Gaza in the Chemists and other Street Scenes.

At the chemists, where I am a regular, the news from Gaza broadcasts silently from the screen above the counter; out of sight of the pharmacists who work away oblivious of the horror above their heads, chatting amiably to the customers who are not looking up either.

On the screen, the woman from UNWRA is talking about how they will run out of fuel today and will have to shut down, even though their facilities are hosting 700,000 people, triple their capacity. The trickle of aid getting in is barely a fig leaf to cover the ongoing attack. She is very smartly turned out, but her face betrays a fortnight of sleeplessness and she seems hollowed out, just about holding it together.

Reading an article by Ahdaf Soueif in the FT in the library, after glancing at the usual headlines screaming vengeance in the Mail and such, and her observation that “dehumanising the Palestinians absolves one from trying to understand them” could have been written with them in mind.

This comes after listening to Jeremy Bowen’s interview with some Israeli settlers in the West Bank, who were saying that the weapons they carried, a big machete and gun, were currently to defend themselves; but they hoped to go onto the offensive against their Palestinian neighbours soon and drive them out, as one of them said, “from the river to the sea.” If you’re looking for a genocidal movement…

The young woman in a hijab working in Boots wishes me a “good day”; and I bite back a comment on how difficult that is knowing what’s happening in Gaza, and realise how close to tears I am.

A bright red spatter of paan spit on the pavement looks like blood.

2 thoughts on “Gaza in the Chemists and other Street Scenes.

  1. Sadly it appears that the majority of our neoliberal leaders in the west have become desensitised from exploitative ventures and lost all compassion and sense of humanity.

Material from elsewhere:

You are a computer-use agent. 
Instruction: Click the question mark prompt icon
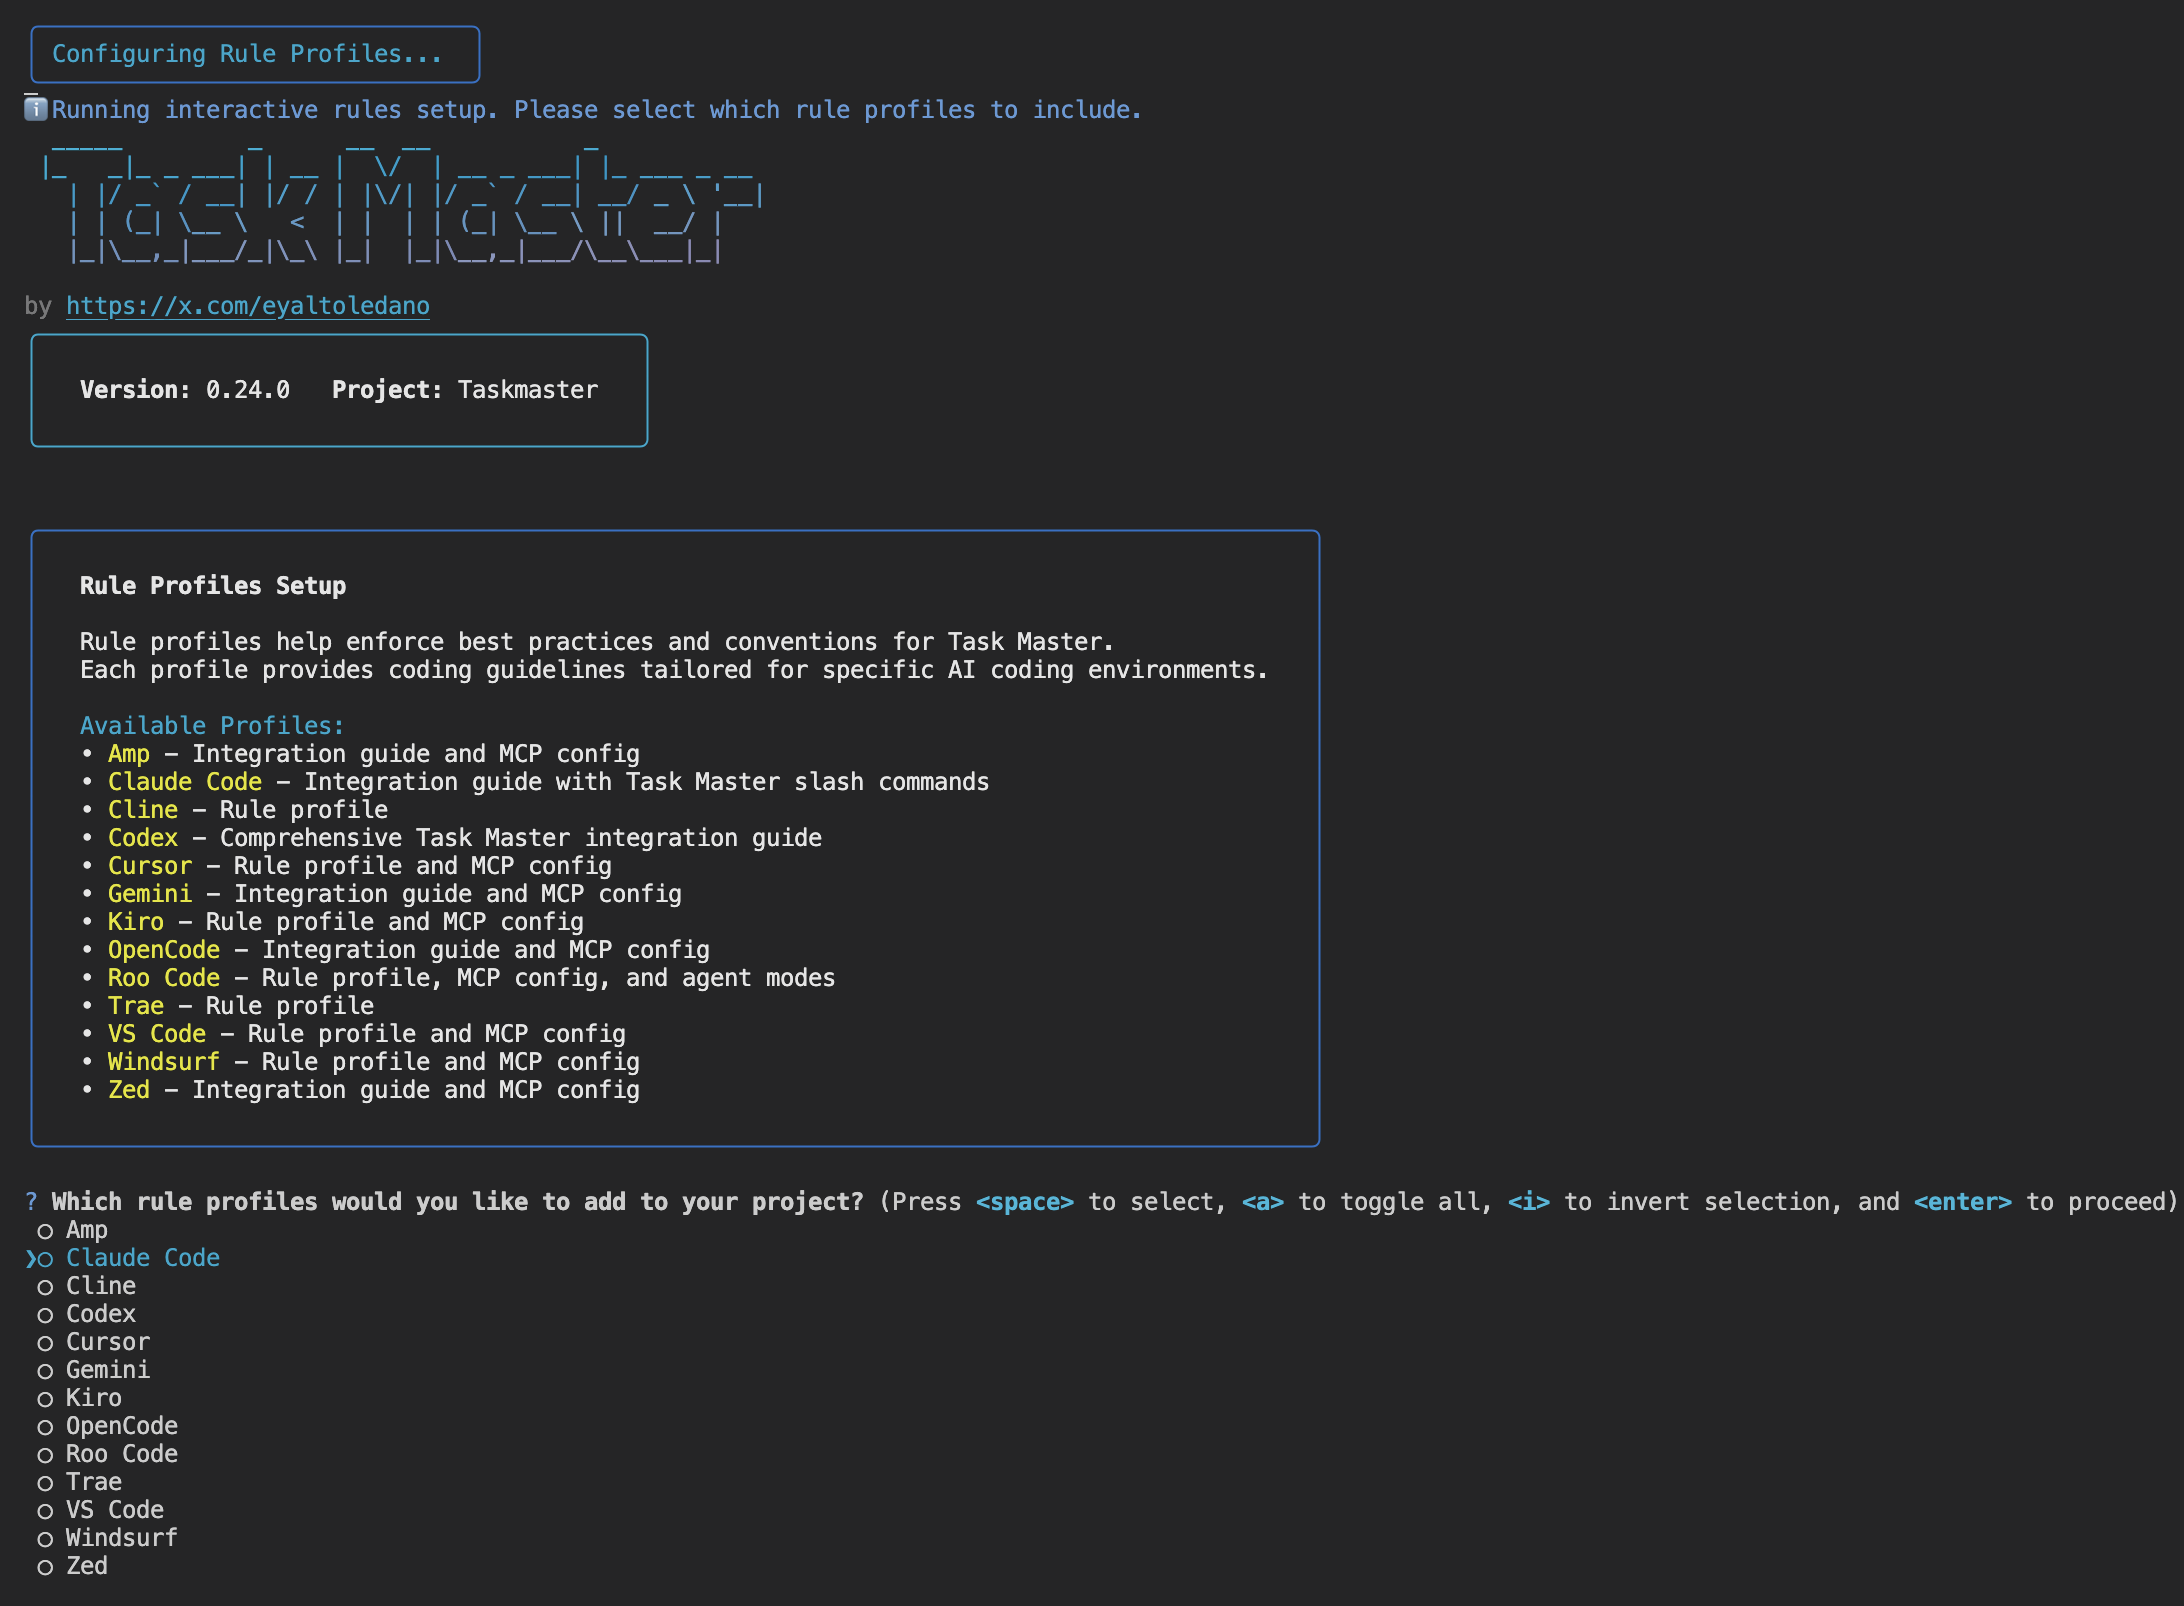[31, 1202]
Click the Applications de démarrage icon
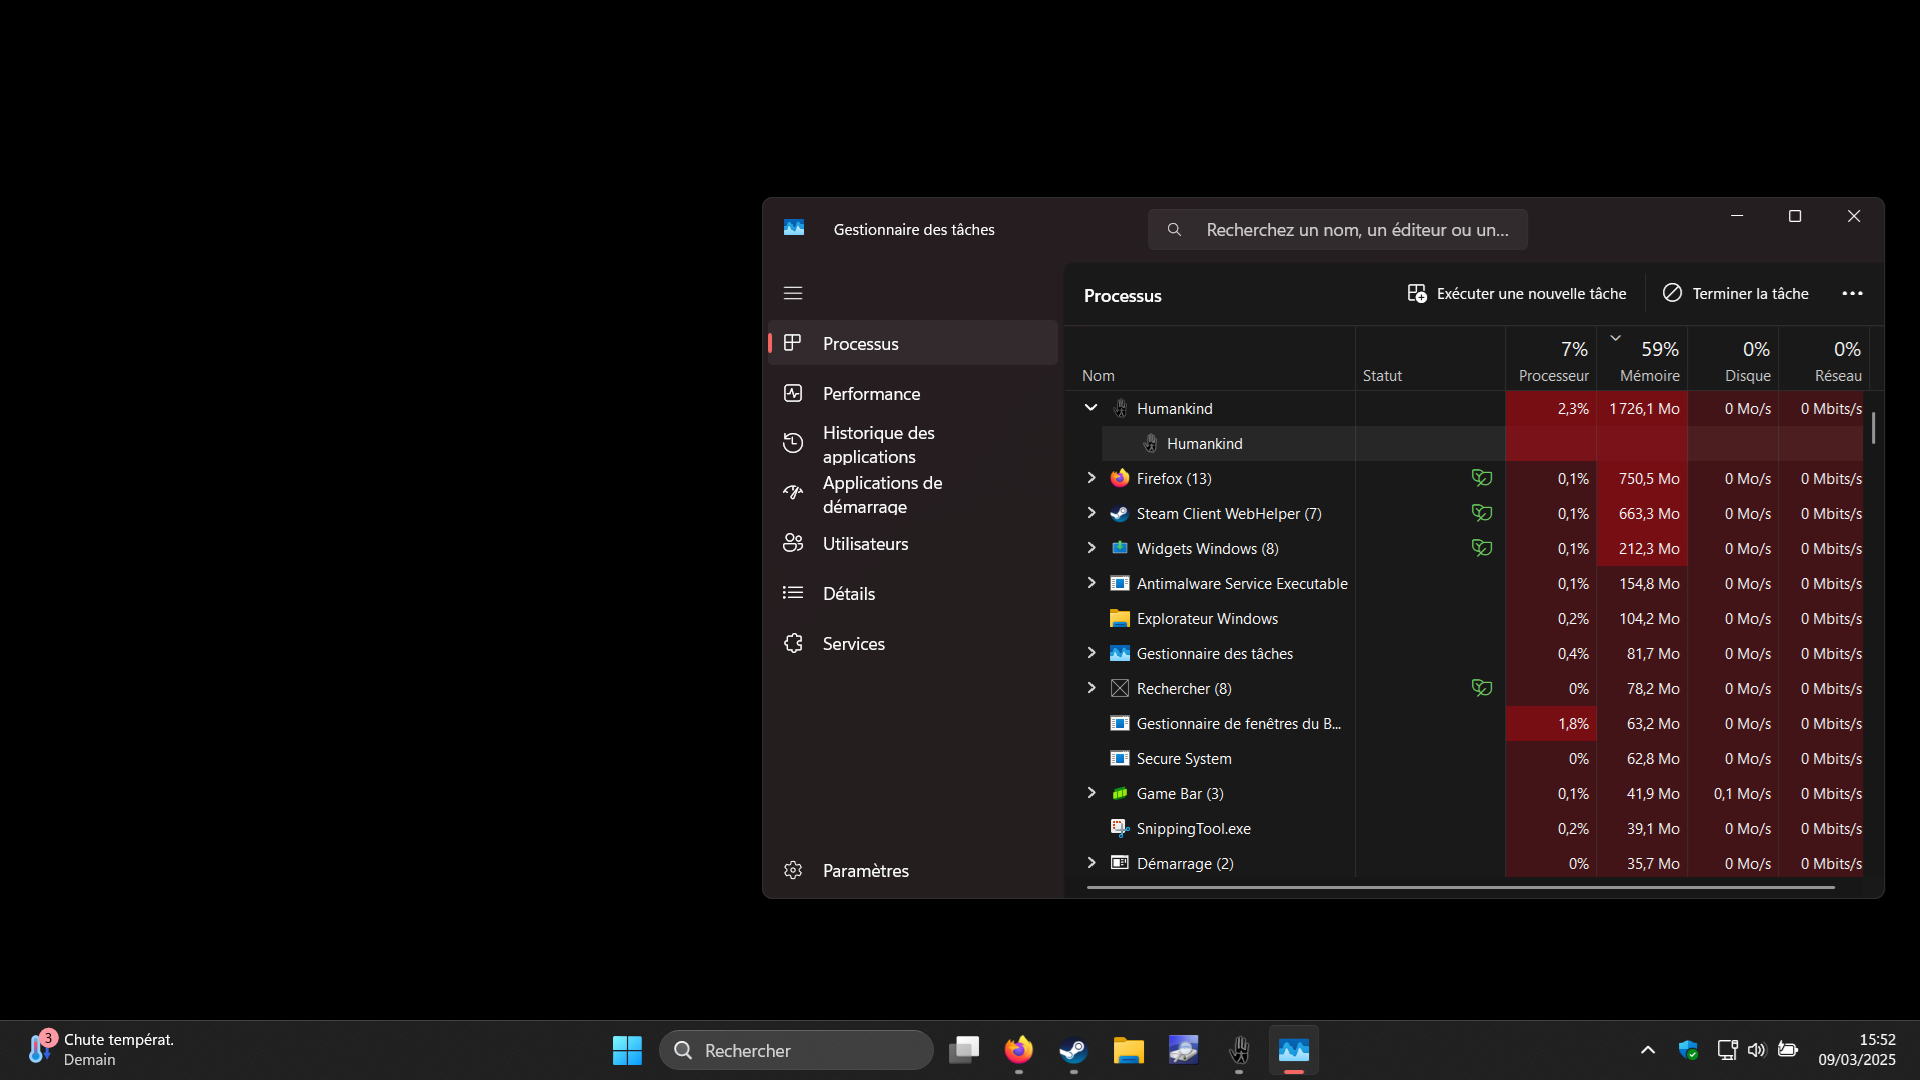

    One can’t help but wonder where it will all end.. too many lives have been unnecessarily lost as a result of weak and obstinate leadership, insisting on military force instead of peace negotiations dialogue and diplomacy to uphold international agreements and law. 😰

    As a consequence, many of our so-called leaders, puppets and orchestrators of these unnecessary and often ‘provoked’ wars have blood on their hands.